> [Material provided]:
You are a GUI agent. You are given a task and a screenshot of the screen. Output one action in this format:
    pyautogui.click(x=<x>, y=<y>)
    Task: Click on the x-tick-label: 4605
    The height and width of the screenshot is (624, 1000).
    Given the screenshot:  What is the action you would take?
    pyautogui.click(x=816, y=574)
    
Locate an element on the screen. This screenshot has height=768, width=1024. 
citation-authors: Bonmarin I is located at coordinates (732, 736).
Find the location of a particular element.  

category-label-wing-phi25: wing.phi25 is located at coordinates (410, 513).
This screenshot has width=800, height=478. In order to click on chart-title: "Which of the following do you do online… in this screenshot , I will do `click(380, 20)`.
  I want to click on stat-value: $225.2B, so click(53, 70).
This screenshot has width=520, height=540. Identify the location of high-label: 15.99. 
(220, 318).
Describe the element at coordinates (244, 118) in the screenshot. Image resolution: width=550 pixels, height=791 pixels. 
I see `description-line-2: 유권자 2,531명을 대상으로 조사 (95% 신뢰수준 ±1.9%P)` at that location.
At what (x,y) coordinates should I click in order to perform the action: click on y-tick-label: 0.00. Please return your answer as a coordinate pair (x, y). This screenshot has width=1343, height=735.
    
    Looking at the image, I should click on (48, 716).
---
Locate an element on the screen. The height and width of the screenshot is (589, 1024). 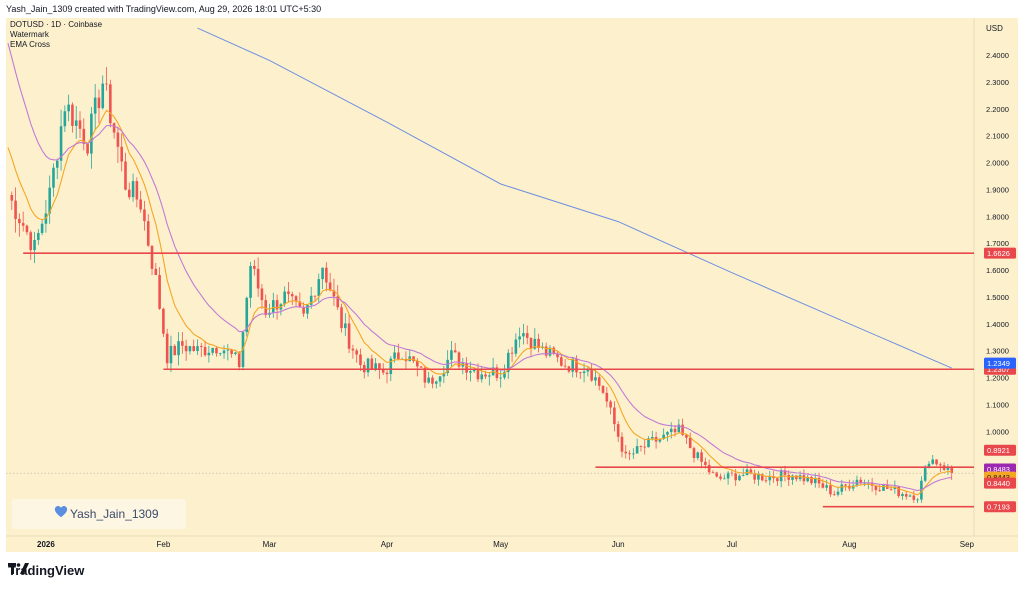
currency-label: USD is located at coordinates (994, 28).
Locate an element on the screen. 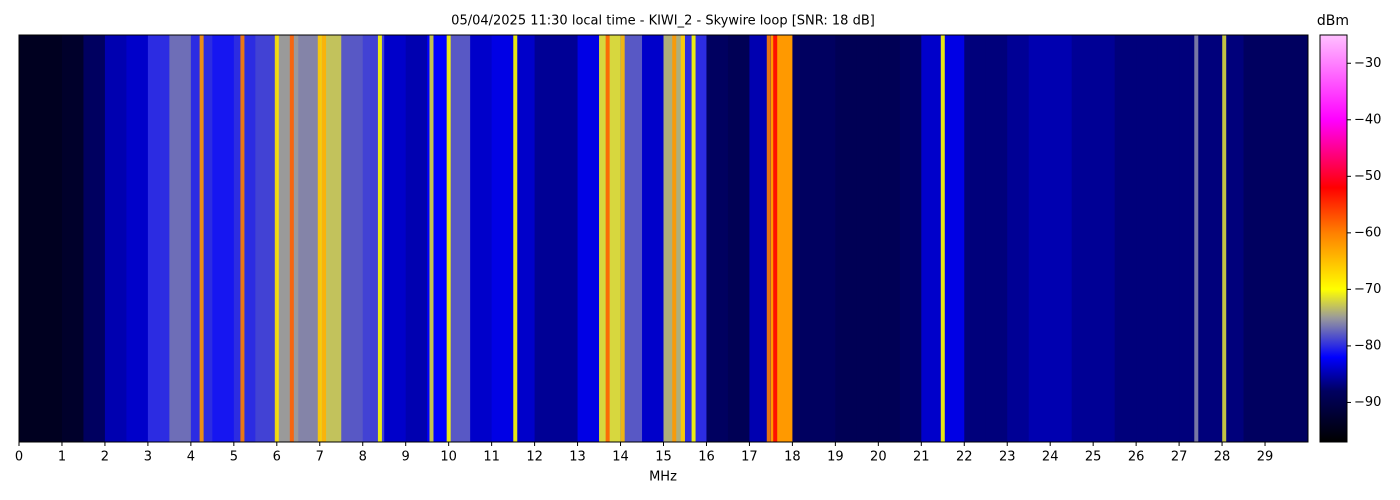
==
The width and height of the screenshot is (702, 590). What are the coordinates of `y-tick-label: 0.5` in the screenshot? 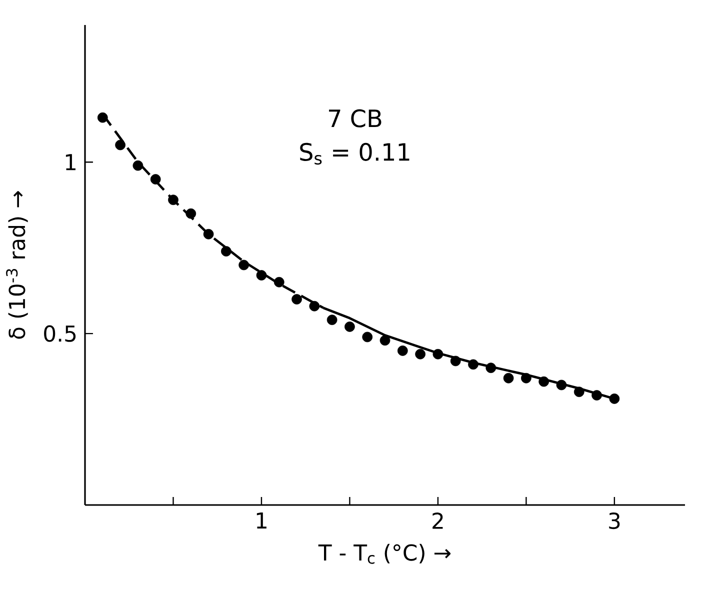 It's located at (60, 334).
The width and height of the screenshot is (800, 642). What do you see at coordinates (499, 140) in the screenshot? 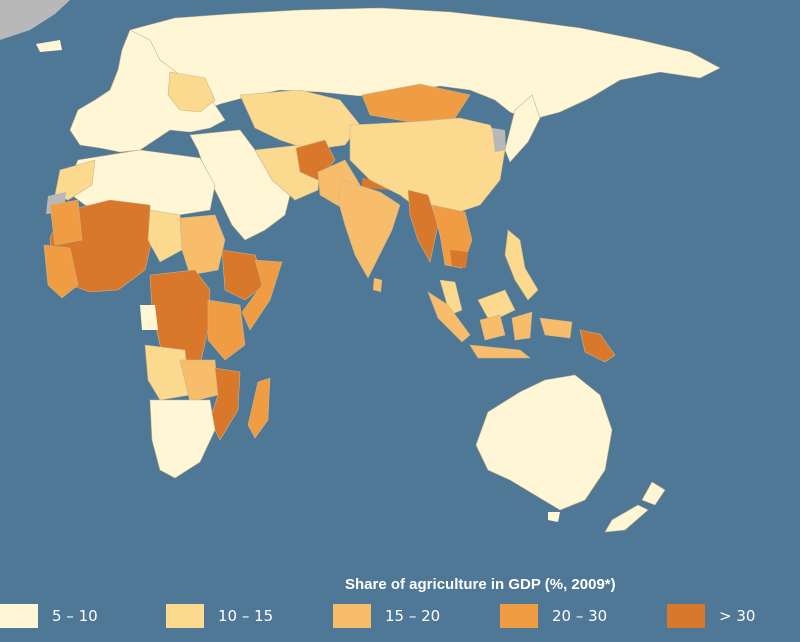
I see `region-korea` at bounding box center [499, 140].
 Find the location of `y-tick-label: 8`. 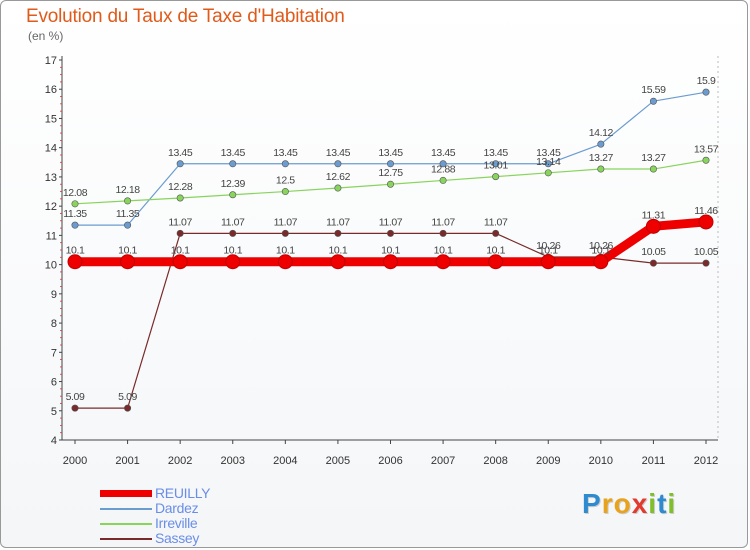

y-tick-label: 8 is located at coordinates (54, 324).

> [What you need to do]: Can you copy out, word for word, the records from the line with "At what (x,y)" to the line with "Looking at the", both lines included?

> [Task answer]:
At what (x,y) coordinates should I click in order to perform the action: click on y-tick-label: 0.00. Please return your answer as a coordinate pair (x, y). This screenshot has width=1343, height=735.
    
    Looking at the image, I should click on (48, 716).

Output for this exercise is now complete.